▸ Instructions to follow: Revise the lines from the line containing "You are a GUI" through the end of the records, both included: reproduce them with "click action" replaced by "tap action" and everything else unchanged, omitting the pictures.

▸ Information supplied:

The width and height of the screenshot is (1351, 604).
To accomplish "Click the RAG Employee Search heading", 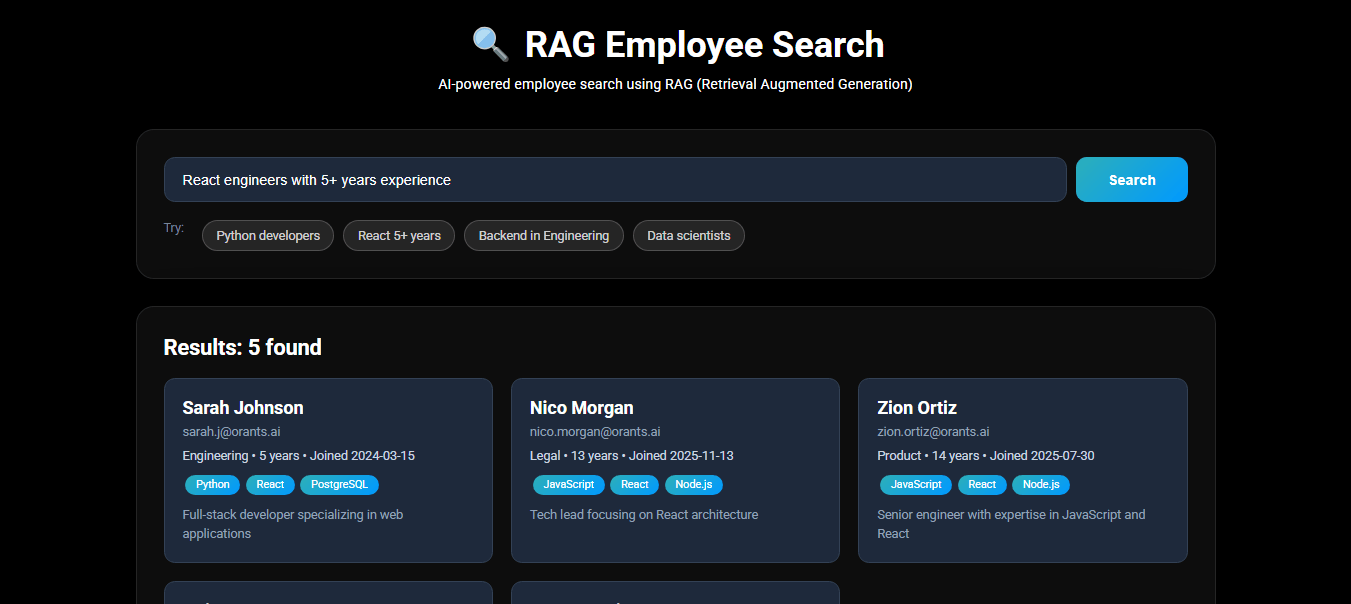I will coord(704,45).
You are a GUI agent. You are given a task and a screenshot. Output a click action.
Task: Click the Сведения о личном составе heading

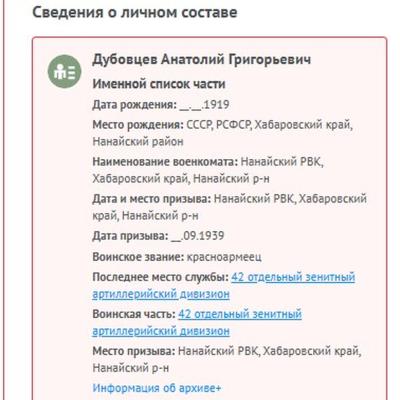coord(135,12)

▸ Exercise response:
You are a GUI agent. You are given a task and a screenshot. Output a tap action.
Task: Click the Сведения о личном составе heading

coord(135,12)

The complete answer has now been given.